In this lesson plan drawing on material from Latino Americans, students evaluate preconceptions and stereotypes about Latinos and how they have come to the United States. A reflective pre-activity is followed by analysis of statistical graphs from the Pew Research Center.
- Reflect on personal experiences of stereotyping
- Identify common stereotypes of Latinos, using current social science research
- Compare and contrast these stereotypes actual statistics on citizenship, language, nation of origin and other variables.
- Synthesize and share findings
Grade Levels: 4-8
- At least one class period
- Stereotypes vs. Statistics Organizer
- Tables from Pew Research Hispanic Trends Project (tables 1, 2, 3, 4, 5 and 6)
Suggested teacher resources:
- The Impact of Media Stereotypes on Opinions and Attitudes Towards Latinos
- Hispanics in the U.S.
- The 10 Largest Hispanic Origin Groups
- Hispanic High School Graduates
- Latinos By Geography
- Hispanic Population Trends
Before the Lesson
Have you ever been judged unfairly because of how you look, the way you speak or the type of name you have? How does it feel? Is it fair or unfair? Has anyone ever made assumptions about you because of your age, your ethnicity or your gender? Write your responses to these questions and share in small groups. Discuss and define the term “stereotype.”
Part I: Stereotypes vs. Statistics (grades 4-8)
Latinos, like many other groups, face stereotypes. What is a stereotype? It is a set of assumptions, generalizations and judgments made about a person or group – just because of how they look, sound, act or what culture they belong to. While we are often aware of stereotypes in an informal way, social scientists try to precisely document such attitudes and what fuels them. At one time or another, most of us have been stereotyped by others and even used stereotypes ourselves. According to a study conducted in 2012, some common stereotypes of Latinos are:
- “Most Latinos are immigrants, not from the U.S.”
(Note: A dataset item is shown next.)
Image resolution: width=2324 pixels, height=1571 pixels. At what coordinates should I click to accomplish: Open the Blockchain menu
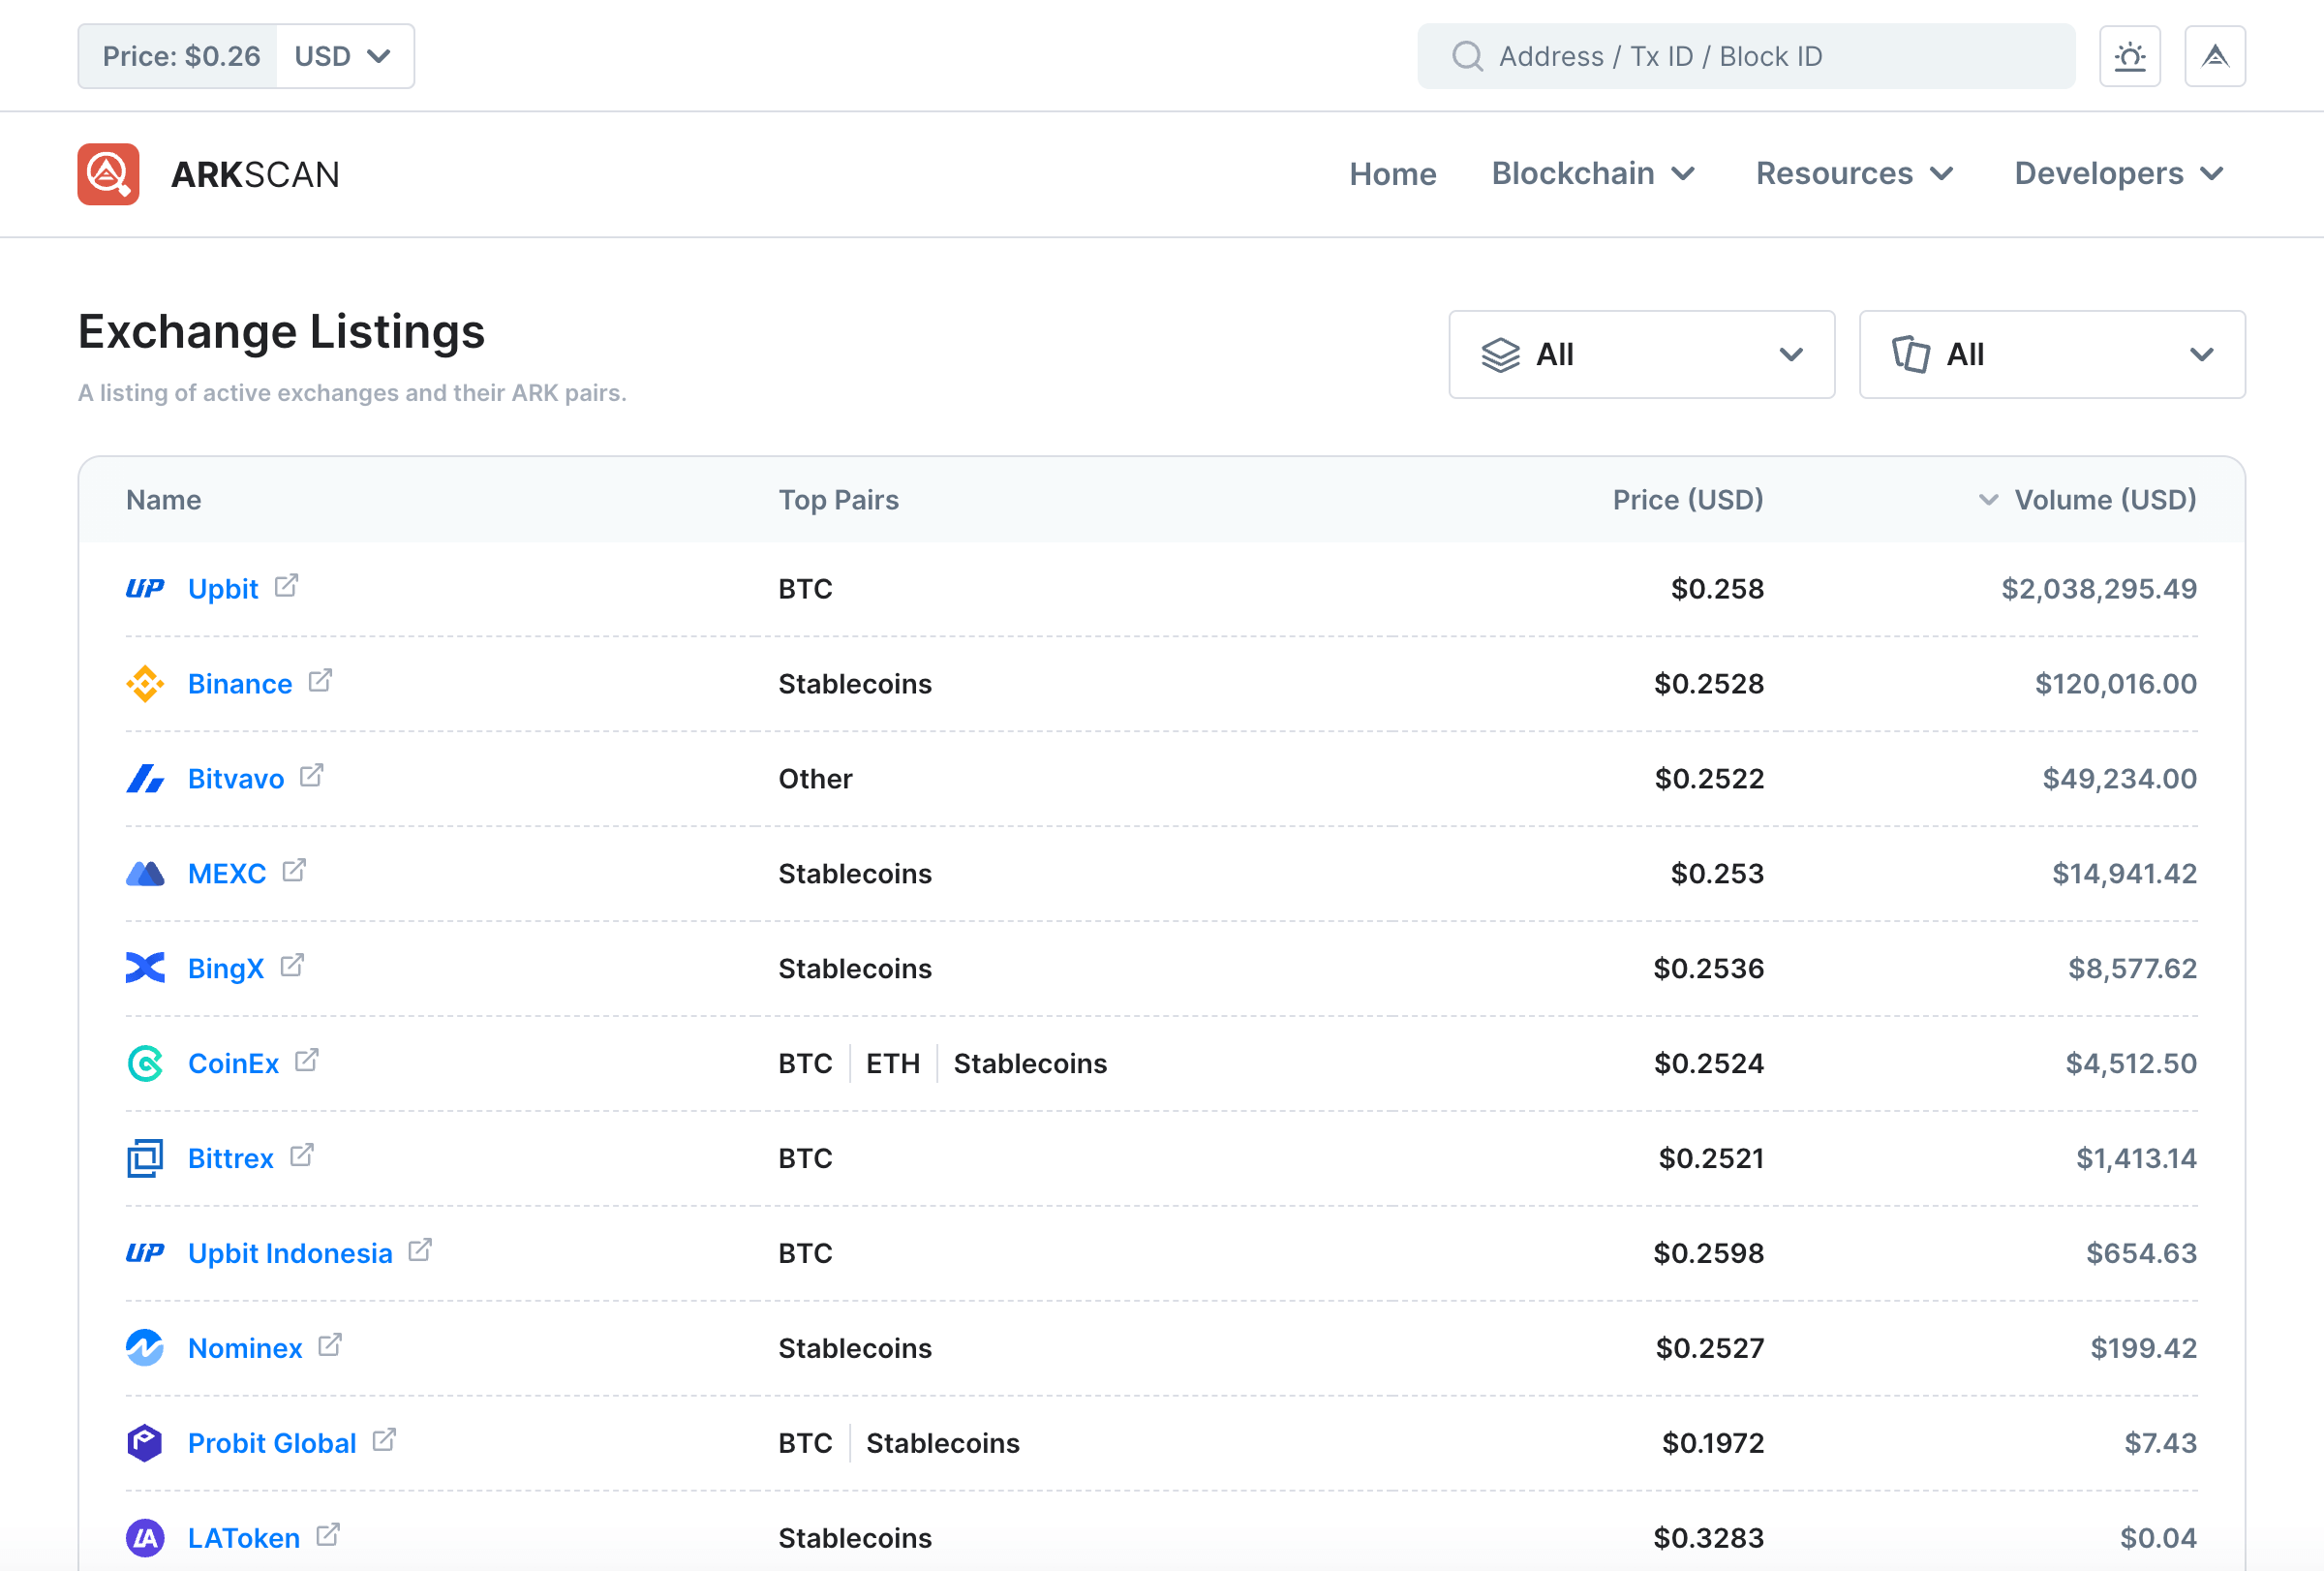tap(1592, 174)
- “A high number of Latinos are in the U.S. illegally, without proper documentation”
- “They don’t want to learn or use English”
- “They take jobs from ‘real’ Americans”
- “Latinos are less educated”
Review the tables below to contrast actual statistics about Latinos versus the stereotypes above. Using the Stereotypes Versus Statistics Organizer set the record straight on some common stereotypes about Latinos.
Part II: Optional Closing Project
As a blogger for a prominent news site, you receive a call from your editor early one morning: a well-known politician was on national TV the night before describing Latinos with a lot of stereotypical language. Your editor wants you to write a piece sorting out Latino stereotypes from actual statistics. You can present your write-up in paragraph form (as if it were a blog), through a PowerPoint or using prezi.com.